Although rare, transverse testicular ectopia, occurring secondary to the migration of both testes to the same hemiscrotum, is a well-known congenital anomaly. This finding was first reported by Lenhossek in 1886, as an autopsy finding.[3] In the following years, over 100 cases have been reported.

The embryologic etiology of TTE is controversial. Several theories such as adhesion and fusion of developing Wolffian canals, aberrant gubernaculum, testicular adhesions, defective formation of the internal inguinal ring and traction on a testis by persistent müllerian structures have been suggested.
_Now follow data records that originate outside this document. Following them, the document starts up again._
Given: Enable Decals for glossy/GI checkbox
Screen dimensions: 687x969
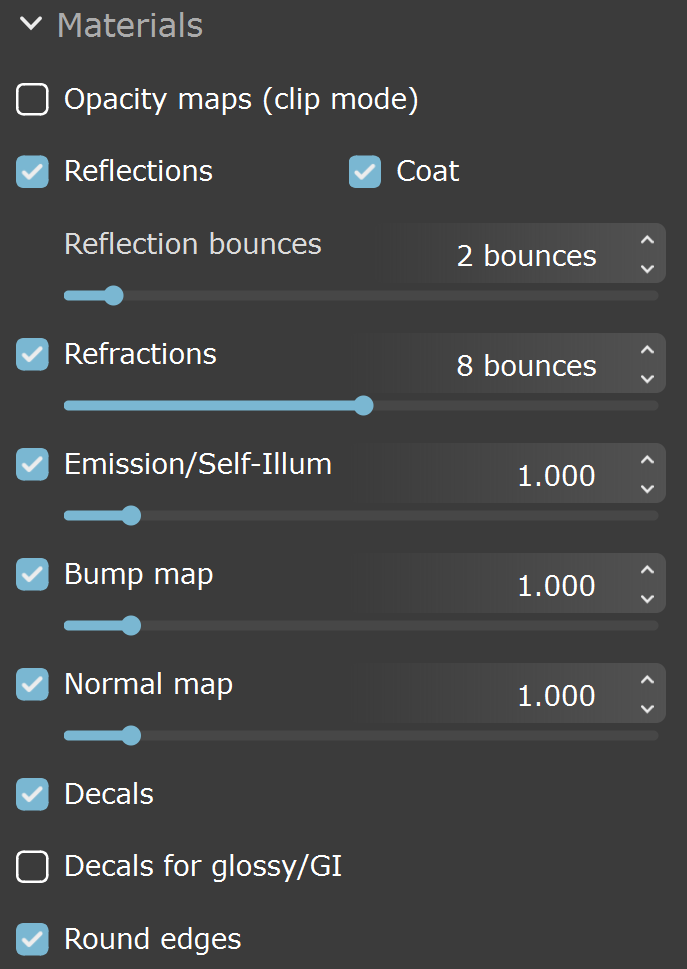Looking at the screenshot, I should [x=32, y=866].
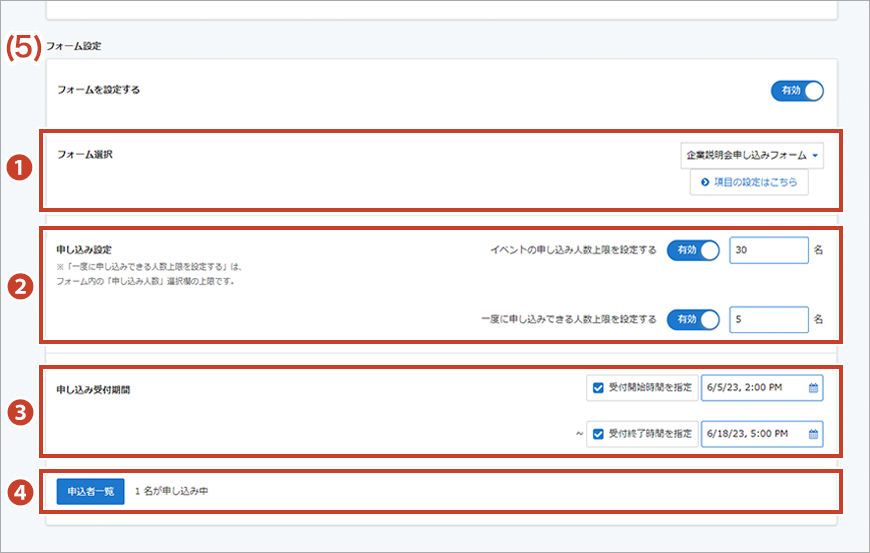Click the red number 4 marker

pyautogui.click(x=17, y=491)
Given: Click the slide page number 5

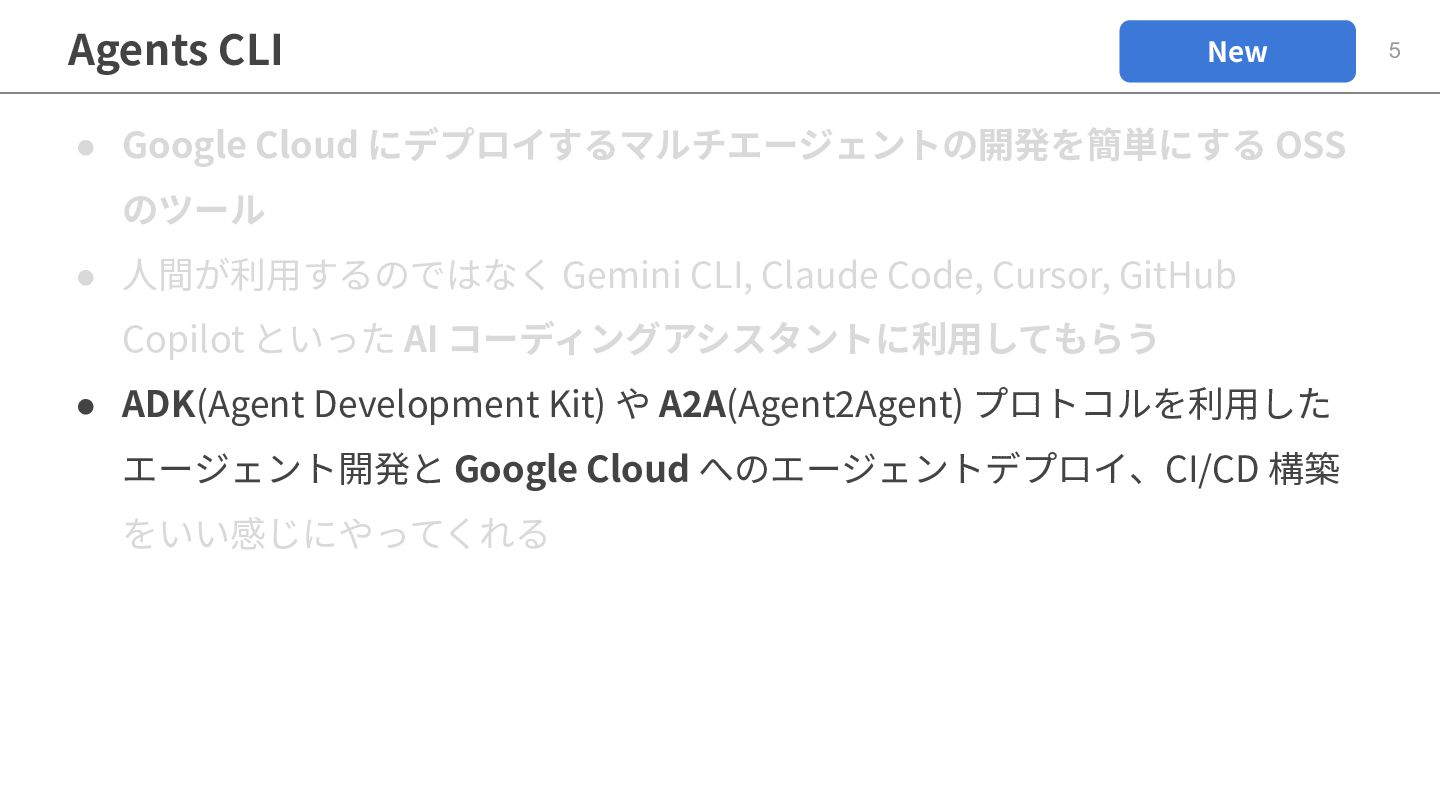Looking at the screenshot, I should [x=1394, y=51].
Persistent müllerian duct structures (PMDS) may result from the failure of synthesis or releases of müllerian duct inhibitory factor (MIF), the failure of end organs to respond to MIF, or defect in the timing of the release of MIF. It seems possible that the mechanical effect of the persistent müllerian duct structures prevents the testicular descent or leads to both testicles descending toward the same hemiscrotum, producing TTE.[4] The association with cryptorchidism is accompanied by an increase in malignancy potential of crossed ectopic testes with malignancy rates similar to undescended testes.

Transverse testicular ectopias are classified into three types according to the existence of various additional anomalies:[1]

1. 1.

   Observed only with inguinal hernia (40–50%).

2. 2.

   Observed with persistent or rudimentary Mullerian duct structures (30%).

3. 3.

   Observed with additional anomalies other than Mullerian remnants (inguinal hernia, hypospadias, pseudohermaphroditism, and scrotal anomalies) (20%).
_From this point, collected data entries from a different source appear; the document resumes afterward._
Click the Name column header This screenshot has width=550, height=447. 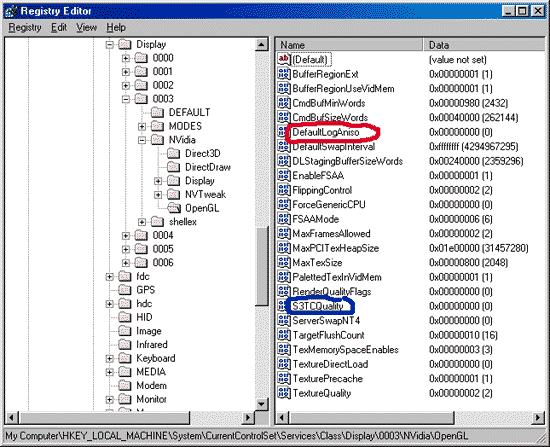(x=349, y=45)
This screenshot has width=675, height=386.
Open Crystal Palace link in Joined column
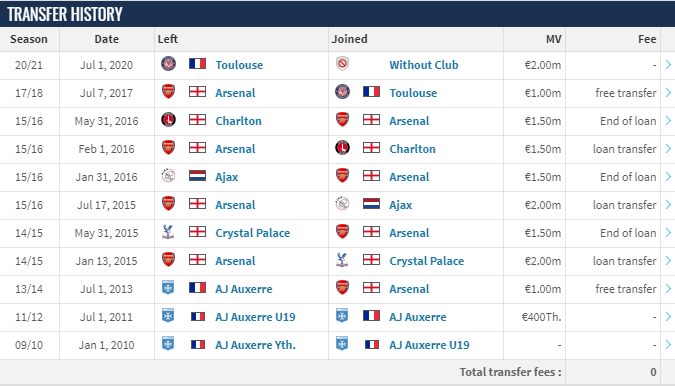427,261
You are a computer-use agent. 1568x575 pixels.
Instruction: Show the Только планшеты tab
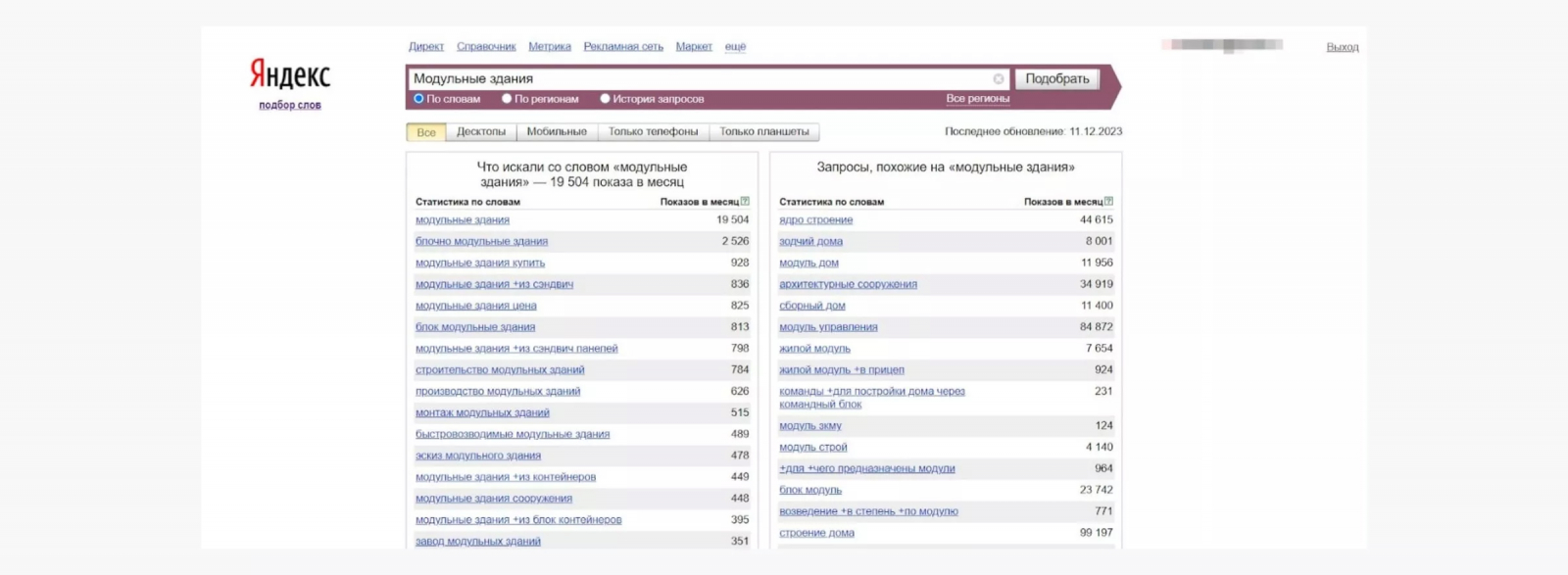coord(764,132)
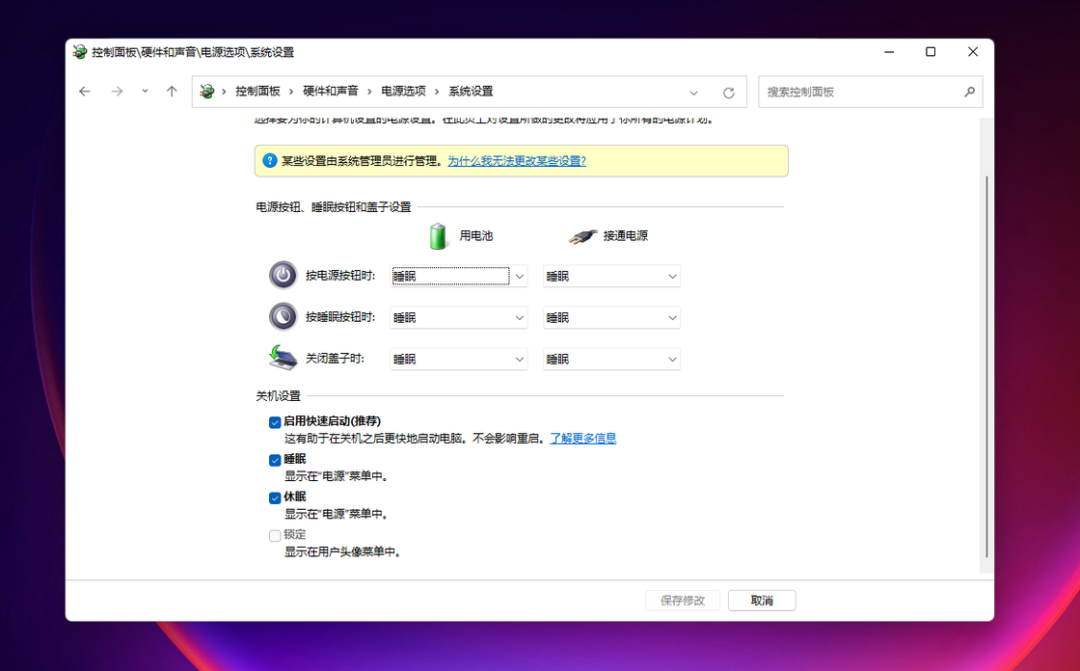The height and width of the screenshot is (671, 1080).
Task: Toggle the 睡眠 checkbox under 关机设置
Action: [x=275, y=460]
TTE patients are generally admitted due to inguinal hernia on the migrated side of the ectopic testis or an undescended testis on the opposite side. However, there have only been four cases admitted with incarceration as in the present case. [5–8]
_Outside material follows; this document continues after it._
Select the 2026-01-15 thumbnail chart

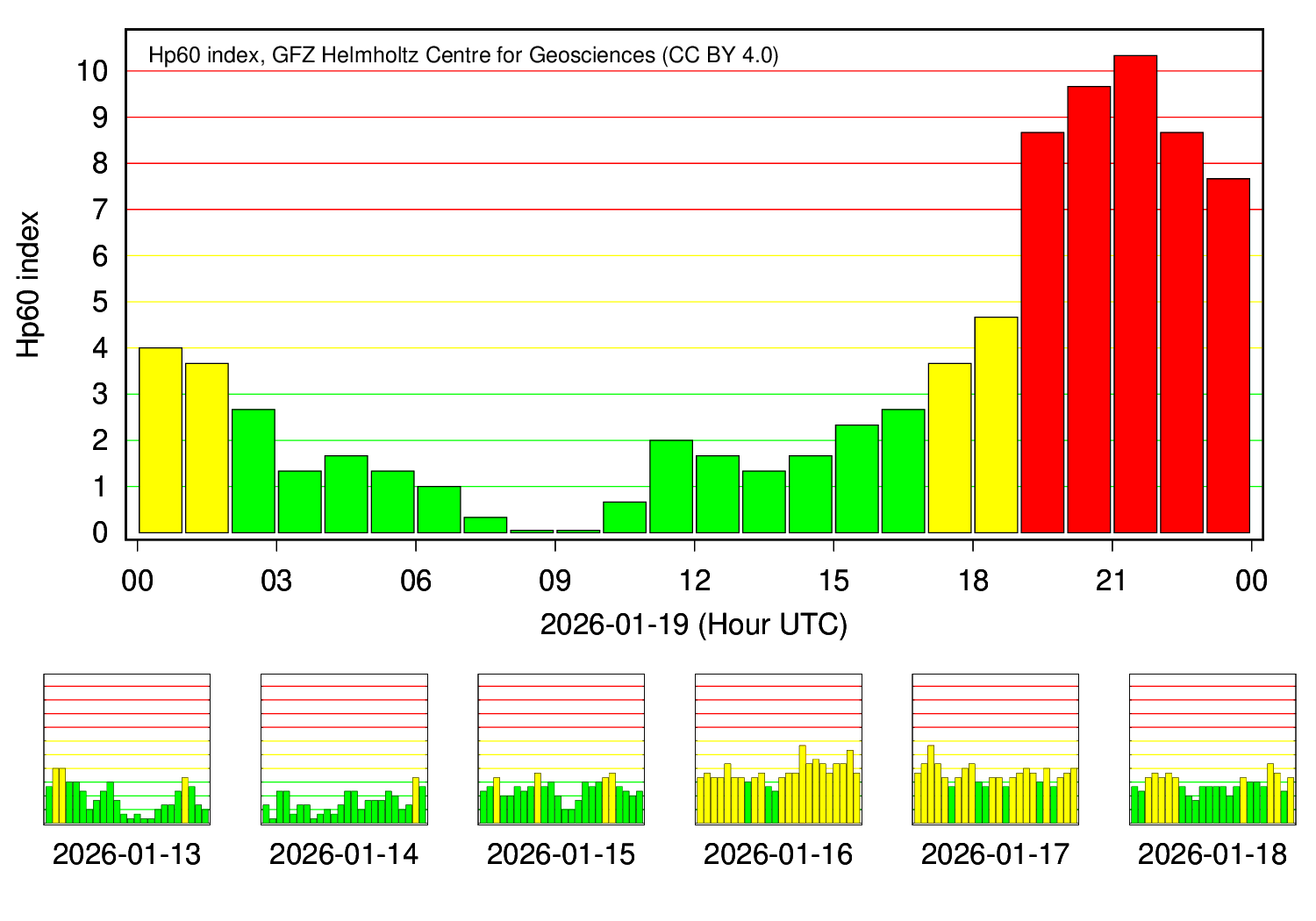tap(561, 750)
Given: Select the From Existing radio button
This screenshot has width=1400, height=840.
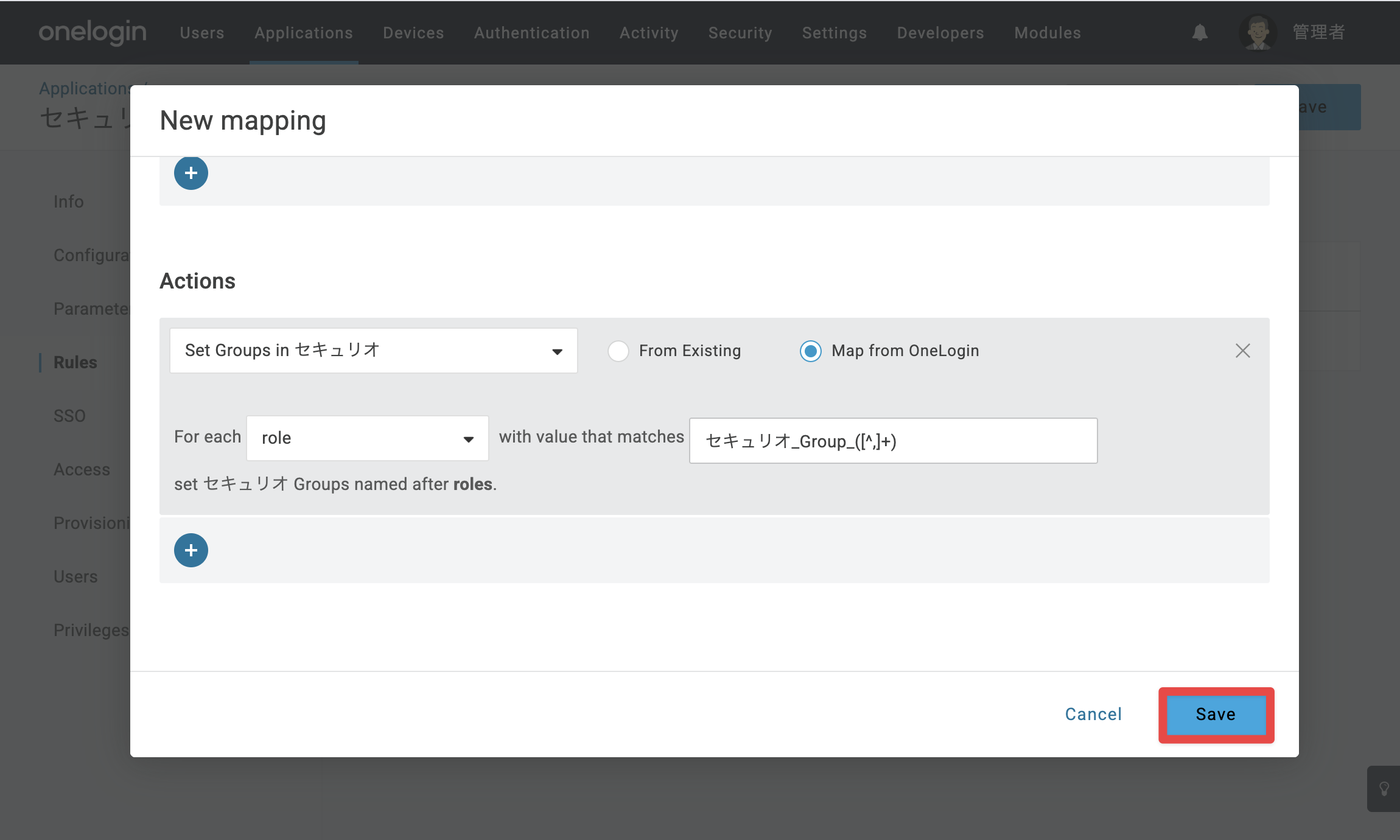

In many cases, the diagnosis may be established during the operation. However, there are also articles reporting that preoperative diagnosis may be established by ultrasound, computerized tomography, magnetic resonance imaging or magnetic resonance venography.[9]

The treatment of transverse testicular ectopia is focused on the detection of associated congenital abnormalities and placement of ectopic testicles into anatomical positions. This preserves fertility and allows monitoring for the development of malignancy. If two gonads come into view during exploration of one inguinal side, complete abdominal exploration must be performed. Intraoperative intraabdominal evaluation via mini laparotomy or transinguinal diagnostic laparoscopy allows for detection of müllerian structures and genitourinary congenital abnormalities. A biopsy should be taken from tissue remnants between cord structures or abdomen. There is no report of malignancy arising from the retained müllerian structures, and the absence of MIF does not appear to increase the relative risk of testicular malignancy. Therefore, routine hysterectomy is not recommended in patients who have obvious uterus and fallopian tubes. Extensive dissection of vas deferenses and excision of persistent müllerian duct structures should be avoided to prevent the injury.[4]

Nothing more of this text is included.